Bankruptcy Court: The Road to Meaningful Mortgage Mediation

Saturday , 21, September 2013 Leave a comment

The Great Recession has led to property foreclosures in numbers that were never expected by home owners. Expected or not, it is an issue that many homeowners are dealing with. Many homeowners hear about Loan modification on the news, through friends or through a potential scammer. In reality loan modifications are more myth than reality despite Federal efforts to endorse the practice. Many borrowers cannot withstand the underwriting of mortgage loans that should never have been made in the first place. The good news is that now there are legitimate forums to deal with mortgage modifications and other workouts with lenders. Both the New Jersey State Courts and New Jersey Bankruptcy Courts have procedures in place to deal with the foreclosure epidemic.

In fact State Court statistics show mortgage foreclosure filings rose from 20,253 in 2005 to a peak of 66,717 in 2009, dropping to 58,445 in 2010. The number fell dramatically since a moratorium last December to foreclosures by the six largest lenders because of abuses, with only 4,722 filings for the first six months of 2011. This number is sure to rise again now that lender have lifted moratorium on foreclosures. Since the inception of the state foreclosure mediation program in 2009, it is reported that 2,612 cases in the program have settled. Although the Bankruptcy Courts Loss Mitigation Program (LMP) is fairly new and there are no statistics to report as of yet, it sounds like a promising program.

All too often foreclosure scams and surplus scams are being carried out on New Jersey homeowners in this distressed housing economy. So what can you do to protect yourself from such scams? One way is to take part in the either the previously mentioned Court administered programs to ensure that there is judicial oversight for fairness. The Department of Banking and Insurance has issued warnings to put New Jersey homeowners on notice of potential scams involving “loss mitigation consulting,” “foreclosure prevention,” “mortgage loan modification,” and similar services.

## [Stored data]
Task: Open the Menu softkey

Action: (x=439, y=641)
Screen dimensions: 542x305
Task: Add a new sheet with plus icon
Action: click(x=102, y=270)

## [To be done]
Answer these questions using the article on mortgage mediation:
1. In what year did mortgage foreclosure filings reach their peak, and what was the number?
2. How many cases in the state foreclosure mediation program are reported to have settled?
3. Which department has issued warnings to New Jersey homeowners about potential scams?

## [Exercise answer]
1. 2009, with 66,717 filings.
2. 2,612 cases.
3. The Department of Banking and Insurance.